Sfidarono le nuvole cariche di pioggia che minacciavano quel cielo settembrino e salirono in sella alla Harley Davidson che li aspettava sotto il telo, in garage. Il motore emise un ruggito selvaggio ed il mostro a due ruote partì con una tale velocità da costringere Luisa ad aggrapparsi saldamente a Sandro, il quale godette di quell'abbraccio inaspettato con il sollievo di chi è certo di essere stato perdonato per un grosso sbaglio commesso.
Accarezzarono l'asfalto fino ad un vecchio capanno malconcio in cima ad una collinetta, isolato dalla città ed ignorato da tutti.
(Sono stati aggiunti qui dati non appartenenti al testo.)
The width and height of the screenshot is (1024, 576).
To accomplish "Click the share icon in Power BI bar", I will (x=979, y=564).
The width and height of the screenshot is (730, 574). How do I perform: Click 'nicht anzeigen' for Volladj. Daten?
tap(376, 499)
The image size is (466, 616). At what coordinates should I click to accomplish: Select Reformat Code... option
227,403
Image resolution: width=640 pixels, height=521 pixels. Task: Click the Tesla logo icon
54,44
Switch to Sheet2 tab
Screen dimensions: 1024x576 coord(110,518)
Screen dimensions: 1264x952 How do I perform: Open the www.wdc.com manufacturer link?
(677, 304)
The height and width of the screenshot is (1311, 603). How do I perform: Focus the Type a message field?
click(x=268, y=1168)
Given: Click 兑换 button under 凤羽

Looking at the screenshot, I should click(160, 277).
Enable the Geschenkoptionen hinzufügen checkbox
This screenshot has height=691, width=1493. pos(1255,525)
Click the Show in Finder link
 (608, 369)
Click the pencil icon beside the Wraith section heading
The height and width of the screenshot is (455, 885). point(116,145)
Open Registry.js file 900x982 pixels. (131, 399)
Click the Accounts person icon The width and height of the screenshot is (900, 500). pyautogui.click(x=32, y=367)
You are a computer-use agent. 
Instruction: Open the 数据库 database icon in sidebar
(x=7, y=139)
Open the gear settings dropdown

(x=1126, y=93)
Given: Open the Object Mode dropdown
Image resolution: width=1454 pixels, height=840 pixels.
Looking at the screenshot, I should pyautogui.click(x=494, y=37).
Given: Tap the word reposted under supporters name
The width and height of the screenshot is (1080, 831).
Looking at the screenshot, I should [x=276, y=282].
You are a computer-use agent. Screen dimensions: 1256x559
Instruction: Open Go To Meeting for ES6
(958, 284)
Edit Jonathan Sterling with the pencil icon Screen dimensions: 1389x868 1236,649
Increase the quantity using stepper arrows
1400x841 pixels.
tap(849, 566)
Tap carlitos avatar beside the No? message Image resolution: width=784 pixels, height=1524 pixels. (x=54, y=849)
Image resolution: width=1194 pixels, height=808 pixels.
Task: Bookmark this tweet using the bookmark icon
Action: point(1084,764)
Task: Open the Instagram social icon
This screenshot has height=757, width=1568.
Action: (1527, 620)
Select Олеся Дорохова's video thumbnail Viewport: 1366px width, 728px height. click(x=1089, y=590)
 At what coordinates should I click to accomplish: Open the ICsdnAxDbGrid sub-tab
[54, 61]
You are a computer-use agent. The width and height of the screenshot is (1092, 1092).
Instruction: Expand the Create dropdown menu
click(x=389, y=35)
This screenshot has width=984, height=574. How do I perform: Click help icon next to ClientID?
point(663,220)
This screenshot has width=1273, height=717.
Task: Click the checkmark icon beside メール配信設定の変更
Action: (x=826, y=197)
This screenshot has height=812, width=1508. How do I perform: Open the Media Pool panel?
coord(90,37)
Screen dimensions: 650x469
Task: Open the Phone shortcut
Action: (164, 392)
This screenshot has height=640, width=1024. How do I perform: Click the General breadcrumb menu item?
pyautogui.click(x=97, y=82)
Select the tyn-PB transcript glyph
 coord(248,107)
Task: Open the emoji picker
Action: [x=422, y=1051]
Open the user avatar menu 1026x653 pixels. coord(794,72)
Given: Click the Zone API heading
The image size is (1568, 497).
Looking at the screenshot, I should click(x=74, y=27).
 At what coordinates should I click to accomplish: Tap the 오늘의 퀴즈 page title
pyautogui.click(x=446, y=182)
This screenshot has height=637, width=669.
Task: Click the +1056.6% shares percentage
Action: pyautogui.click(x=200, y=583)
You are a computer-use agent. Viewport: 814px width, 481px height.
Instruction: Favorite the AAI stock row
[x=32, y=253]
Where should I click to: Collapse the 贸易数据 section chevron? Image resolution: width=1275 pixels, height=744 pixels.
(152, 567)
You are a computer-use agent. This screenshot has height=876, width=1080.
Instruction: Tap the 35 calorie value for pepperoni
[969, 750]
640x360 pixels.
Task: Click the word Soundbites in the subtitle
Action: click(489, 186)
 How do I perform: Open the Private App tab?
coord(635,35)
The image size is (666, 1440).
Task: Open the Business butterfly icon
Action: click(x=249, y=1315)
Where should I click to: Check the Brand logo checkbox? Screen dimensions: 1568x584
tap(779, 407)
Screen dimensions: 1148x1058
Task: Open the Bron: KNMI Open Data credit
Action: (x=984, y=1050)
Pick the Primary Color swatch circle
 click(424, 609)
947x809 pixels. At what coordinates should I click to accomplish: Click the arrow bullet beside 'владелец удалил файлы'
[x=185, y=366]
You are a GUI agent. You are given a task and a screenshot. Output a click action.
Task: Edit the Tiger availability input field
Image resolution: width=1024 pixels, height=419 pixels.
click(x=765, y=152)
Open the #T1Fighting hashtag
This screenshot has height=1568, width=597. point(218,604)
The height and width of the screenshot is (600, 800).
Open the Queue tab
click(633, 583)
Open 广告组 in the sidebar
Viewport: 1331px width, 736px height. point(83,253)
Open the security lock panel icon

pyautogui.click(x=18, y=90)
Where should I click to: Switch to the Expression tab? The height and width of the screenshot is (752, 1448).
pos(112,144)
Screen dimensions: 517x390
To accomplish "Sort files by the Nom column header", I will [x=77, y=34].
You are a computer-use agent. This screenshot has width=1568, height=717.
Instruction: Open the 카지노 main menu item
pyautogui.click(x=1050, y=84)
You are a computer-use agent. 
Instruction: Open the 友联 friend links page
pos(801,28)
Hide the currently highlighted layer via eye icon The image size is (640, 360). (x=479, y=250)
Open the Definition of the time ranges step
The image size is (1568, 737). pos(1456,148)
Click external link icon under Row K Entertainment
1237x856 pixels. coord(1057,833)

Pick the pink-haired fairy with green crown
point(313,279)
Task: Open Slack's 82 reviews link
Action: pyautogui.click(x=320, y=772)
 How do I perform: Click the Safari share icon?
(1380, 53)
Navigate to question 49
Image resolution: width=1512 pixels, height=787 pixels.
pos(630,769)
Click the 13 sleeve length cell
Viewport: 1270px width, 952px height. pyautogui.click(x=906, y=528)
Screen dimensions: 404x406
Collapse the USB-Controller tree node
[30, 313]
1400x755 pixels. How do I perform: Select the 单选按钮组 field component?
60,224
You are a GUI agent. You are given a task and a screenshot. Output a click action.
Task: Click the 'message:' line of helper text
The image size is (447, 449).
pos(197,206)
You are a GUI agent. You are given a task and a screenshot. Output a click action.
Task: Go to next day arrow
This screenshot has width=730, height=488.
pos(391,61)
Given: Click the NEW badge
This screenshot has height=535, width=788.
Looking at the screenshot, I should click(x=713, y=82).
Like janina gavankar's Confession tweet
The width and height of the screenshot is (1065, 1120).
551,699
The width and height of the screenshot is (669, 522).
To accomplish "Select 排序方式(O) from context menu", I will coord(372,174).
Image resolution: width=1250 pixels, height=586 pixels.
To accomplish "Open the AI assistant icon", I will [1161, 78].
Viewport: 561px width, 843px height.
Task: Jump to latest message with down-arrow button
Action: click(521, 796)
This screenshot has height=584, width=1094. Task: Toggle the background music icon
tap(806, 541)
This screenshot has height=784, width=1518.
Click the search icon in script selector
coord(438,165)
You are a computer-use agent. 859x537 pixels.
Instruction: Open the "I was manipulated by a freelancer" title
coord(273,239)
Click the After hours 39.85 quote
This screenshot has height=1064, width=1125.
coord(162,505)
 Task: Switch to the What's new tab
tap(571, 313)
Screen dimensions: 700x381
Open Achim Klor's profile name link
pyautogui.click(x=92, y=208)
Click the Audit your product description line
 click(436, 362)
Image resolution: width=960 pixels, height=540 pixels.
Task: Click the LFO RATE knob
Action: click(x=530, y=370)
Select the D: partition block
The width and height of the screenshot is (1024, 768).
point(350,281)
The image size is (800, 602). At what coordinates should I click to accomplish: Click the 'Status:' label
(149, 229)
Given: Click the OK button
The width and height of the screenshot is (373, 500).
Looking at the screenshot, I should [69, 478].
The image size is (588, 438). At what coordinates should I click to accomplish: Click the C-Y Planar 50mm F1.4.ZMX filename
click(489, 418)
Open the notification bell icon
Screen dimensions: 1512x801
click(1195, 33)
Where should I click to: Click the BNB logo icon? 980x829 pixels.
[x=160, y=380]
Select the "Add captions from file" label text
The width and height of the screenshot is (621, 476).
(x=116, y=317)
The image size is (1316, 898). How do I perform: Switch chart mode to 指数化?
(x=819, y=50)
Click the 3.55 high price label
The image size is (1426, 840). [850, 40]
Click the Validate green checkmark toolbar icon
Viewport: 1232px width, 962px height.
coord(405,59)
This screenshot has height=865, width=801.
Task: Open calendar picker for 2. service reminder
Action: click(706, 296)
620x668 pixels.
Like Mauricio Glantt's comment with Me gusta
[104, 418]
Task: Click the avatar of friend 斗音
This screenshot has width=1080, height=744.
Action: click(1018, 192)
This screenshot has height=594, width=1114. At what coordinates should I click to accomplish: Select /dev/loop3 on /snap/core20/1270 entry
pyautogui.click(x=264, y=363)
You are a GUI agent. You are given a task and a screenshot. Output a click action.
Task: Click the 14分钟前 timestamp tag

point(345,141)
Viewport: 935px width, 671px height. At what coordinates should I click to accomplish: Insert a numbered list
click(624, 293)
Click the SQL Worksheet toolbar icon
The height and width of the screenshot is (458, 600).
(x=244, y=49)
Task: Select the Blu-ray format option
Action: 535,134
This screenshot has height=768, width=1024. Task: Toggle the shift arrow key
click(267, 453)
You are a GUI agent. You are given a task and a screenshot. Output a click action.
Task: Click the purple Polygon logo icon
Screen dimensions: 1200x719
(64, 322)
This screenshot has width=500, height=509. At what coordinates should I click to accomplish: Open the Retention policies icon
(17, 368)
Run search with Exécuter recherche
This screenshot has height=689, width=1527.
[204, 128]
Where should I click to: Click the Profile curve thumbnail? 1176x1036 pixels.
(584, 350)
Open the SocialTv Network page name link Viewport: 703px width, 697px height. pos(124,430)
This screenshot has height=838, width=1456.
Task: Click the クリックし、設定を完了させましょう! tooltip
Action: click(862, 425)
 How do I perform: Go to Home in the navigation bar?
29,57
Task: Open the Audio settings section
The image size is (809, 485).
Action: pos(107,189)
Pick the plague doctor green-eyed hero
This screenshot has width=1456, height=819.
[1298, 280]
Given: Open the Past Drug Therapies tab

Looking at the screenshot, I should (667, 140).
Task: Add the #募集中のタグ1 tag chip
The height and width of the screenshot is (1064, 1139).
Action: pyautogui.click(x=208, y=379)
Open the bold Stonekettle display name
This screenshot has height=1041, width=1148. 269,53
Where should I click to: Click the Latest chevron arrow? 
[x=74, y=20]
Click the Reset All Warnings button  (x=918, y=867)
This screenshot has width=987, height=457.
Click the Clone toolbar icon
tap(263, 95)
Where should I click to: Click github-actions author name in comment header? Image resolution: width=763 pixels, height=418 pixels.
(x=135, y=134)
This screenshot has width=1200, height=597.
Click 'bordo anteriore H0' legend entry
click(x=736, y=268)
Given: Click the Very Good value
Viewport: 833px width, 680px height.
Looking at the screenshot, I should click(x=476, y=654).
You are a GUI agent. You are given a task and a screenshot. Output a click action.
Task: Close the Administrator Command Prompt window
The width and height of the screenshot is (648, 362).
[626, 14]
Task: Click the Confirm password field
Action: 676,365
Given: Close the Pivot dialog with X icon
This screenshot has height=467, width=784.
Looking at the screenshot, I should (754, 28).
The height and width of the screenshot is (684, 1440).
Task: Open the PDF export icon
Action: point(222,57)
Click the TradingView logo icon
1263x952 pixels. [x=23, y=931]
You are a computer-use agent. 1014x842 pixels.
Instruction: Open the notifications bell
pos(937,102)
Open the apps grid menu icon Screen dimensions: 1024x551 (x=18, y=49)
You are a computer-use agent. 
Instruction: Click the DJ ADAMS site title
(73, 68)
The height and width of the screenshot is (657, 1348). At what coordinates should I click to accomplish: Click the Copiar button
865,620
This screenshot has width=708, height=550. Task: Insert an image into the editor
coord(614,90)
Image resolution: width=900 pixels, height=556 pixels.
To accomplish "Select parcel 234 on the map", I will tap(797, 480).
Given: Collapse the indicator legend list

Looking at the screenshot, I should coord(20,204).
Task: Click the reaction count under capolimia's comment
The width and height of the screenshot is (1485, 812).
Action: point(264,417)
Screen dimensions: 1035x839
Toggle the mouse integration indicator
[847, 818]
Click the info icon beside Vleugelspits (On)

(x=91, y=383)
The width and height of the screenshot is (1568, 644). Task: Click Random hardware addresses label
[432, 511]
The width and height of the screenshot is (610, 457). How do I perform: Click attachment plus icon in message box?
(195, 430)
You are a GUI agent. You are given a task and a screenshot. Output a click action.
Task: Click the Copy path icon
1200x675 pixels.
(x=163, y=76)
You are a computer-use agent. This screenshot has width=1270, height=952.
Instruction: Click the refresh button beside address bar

Tutti tranne loro. Quello era il loro rifugio segreto, il custode della loro intima complicità.
Sandro si accoccolò sulla brandina davanti alla finestra e scostò schifato le tende di ragnatele. Poco dopo, lei lo raggiunse e si sistemò in fondo, più lontano possibile da lui. Udirono una macchina solitaria che diffondeva nell'eco del silenzio una musica ad alto volume.
-Bella questa canzone. Dedicamela.
-Io, Sandro, dedico a te, Luisa, questa canzone dal titolo da me sconosciuto.
-Bravo. Ora baciami.
I due si avvicinarono e con gesti lenti unirono le loro labbra nel legame della passione, stando entrambi attenti a non invadere troppo la morbida caverna che ospitava le loro lingue incerte.
Si staccarono nel medesimo istante e si guardarono intensamente per un infinito minuto: a lui piaceva smarrirsi nel mondo castano riflesso nelle sue iridi screziate e lei scavava sempre più a fondo nell'abisso inesplorato dei suoi occhi neri, nel tentativo di scorgervi la sua anima.
Si distesero sul legno scomodo unendo i loro corpi in un gioco di forme e temperature, finchè Luisa iniziò a tremare di freddo e di piacere.
-Vado a prendere un maglione asciutto, ricordi che l'abbiamo nascosto sotto una mattonella, qualche mese fa?
-Buona idea, San. Ti faranno santo per questo: San Sandro. Suona anche bene.
Luisa si tolse i vestiti gelidi e li fece scivolare a terra. Adesso indossava solo la sua voglia di lui.
-Vieni qui sotto e abbracciami.-, disse Sandro alzando un lembo del maglione, abbastanza ampio da poter accogliere entrambi i corpi infreddoliti.
Restarono in quella posizione finchè il cielo non fu stanco di fare i capricci ed i vestiti non si furono asciugati, dopodichè si alzarono e risalirono in groppa alla Harley che li aspettava nel vialetto. Una volta giunti davanti alla casa di lei, si salutarono.
-Mi hai perdonato, vero?
-Fammi pensare... in realtà no.
-Farei qualsiasi cosa per te, lo sai. Pace?
-Anche regalarmi la tua maglietta?
-Oh, beh, d'accordo.
-Non la laverò mai. Odora di noi.
-Ora devo andare, mio padre mi ucciderà se scopre che ho preso la sua moto senza chiederglielo.
-Va bene, San. Baciami. Mi sei mancato.
-Anche tu mi sei mancata, Lu. Non sai quanto.